Texto do documento:
Criogenia de D. ou manifesto pelos prazeres perdidos, de Leonardo Valente

 

por Adriane Garcia___

 


Livro interessantíssimo, Criogenia de D. ou manifesto pelos prazeres perdidos, de Leonardo Valente, é um romance escrito em primeira pessoa, cuja personagem “D.” nos leva ao seu mundo por meio de uma experimentação de escrita. Já nas primeiras páginas D. nos alerta para o fato de que possui a “síndrome da imunodeficiência afetiva”.

 

De D. não sabemos se é homem, se é mulher, se é cis, trans, se é hétero ou homossexual, não temos qualquer definição nesse sentido. Também não sabemos com o que trabalha, ou seja, não é uma pessoa definida pelo que faz dentro da cadeia produtiva. Sabemos que é uma pessoa, é o que importa, e essa é uma das características mais marcantes nesse romance, dar-nos a perceber que as situações vividas, as emoções narradas poderiam se passar com qualquer ser humano, sem precisar que seja definido um grupo sexual, um gênero ou uma profissão. E mais, como o texto nos convence, seja qual for a maior identificação de gênero que façamos da personagem, o autor acaba por mostrar, de modo eficiente, que a verossimilhança com relação a uma personagem não precisa depender necessariamente de qualquer afiliação, característica ou orientação da autoria. Nesse sentido, Criogenia de D. ou manifesto pelos prazeres perdidos é também um livro que se destaca nos debates sobre lugar de fala e criação. Ao jogar com os artigos e pronomes masculinos e femininos e com as desinências de gênero variadas para uma mesma pessoa, sem que isso atrapalhe a fluidez da narrativa, Leonardo Valente adiciona à história um jogo delicioso para quem lê. A universalidade do que é humano se sobrepõe. “perdão pela indelicadeza de até o momento não me apresentar. sou D. creio tratar-se de informação suficiente diante de tudo o que pretendo vomitar e que é infinitamente mais importante que minha identificação social ou o que exerço no trabalho.”

Dados fornecidos:
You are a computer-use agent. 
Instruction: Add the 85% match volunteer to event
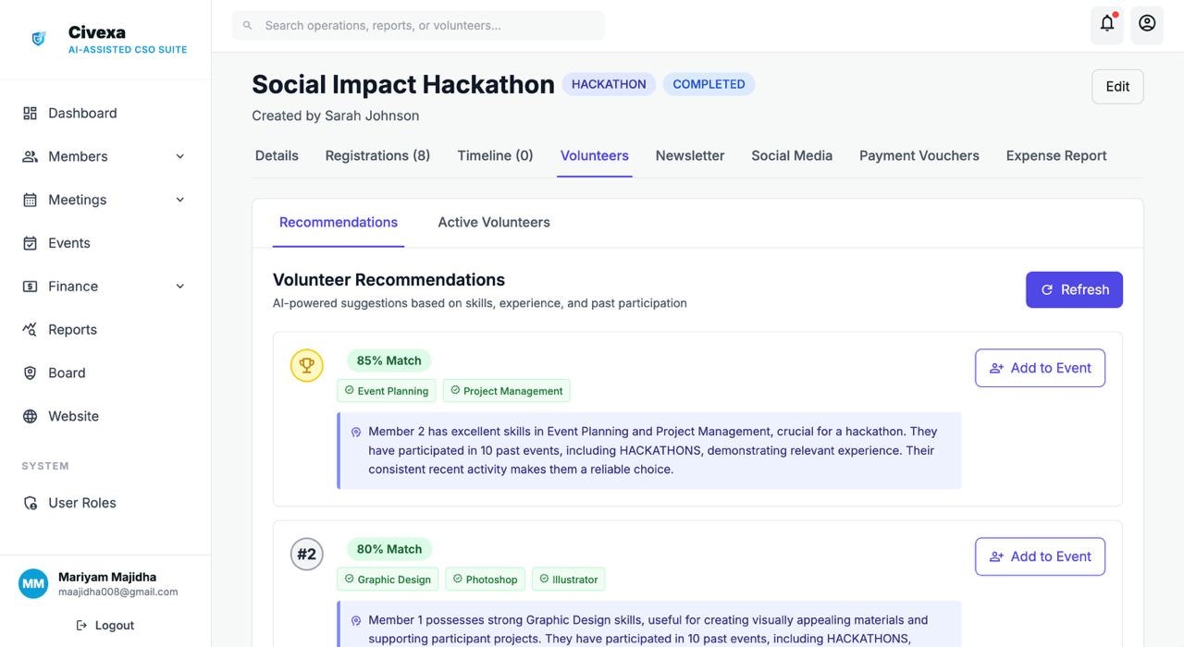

Instruções da tarefa: Retome a resenha sobre o romance Criogenia de D. ou manifesto pelos prazeres perdidos, continuando-a logo após a última frase apresentada.

Resposta escrita:
 

D. expõe seus problemas quanto nos relacionamentos com seus ex-maridos, o marido atual e seu futuro marido, assim como confessa a vigilância que exerce sobre eles nas redes sociais, na demonstração consciente de apego ao passado e ansiedade pelo futuro, entregando sua agonia por nunca estar no presente: “atropelo a vida com essas antecipações”. Um detalhe curioso é que todos os seus maridos possuem o mesmo nome, o que reforça a fixação da personagem por esse outro que a ocupa. Nas crises dos relacionamentos, D. costuma deixar a eles a responsabilidade pelo término, pelo fim das próprias histórias, revelando sua covardia. No fundo, ela/ele está sempre buscando a mesma pessoa em várias, como um narcisismo que busca a si mesmo; em outros momentos parece tratar-se de uma fragmentação de personalidade. D. só ama o que perde, desdenha do que tem, age como uma pessoa superficial, sendo alguém muito profundo.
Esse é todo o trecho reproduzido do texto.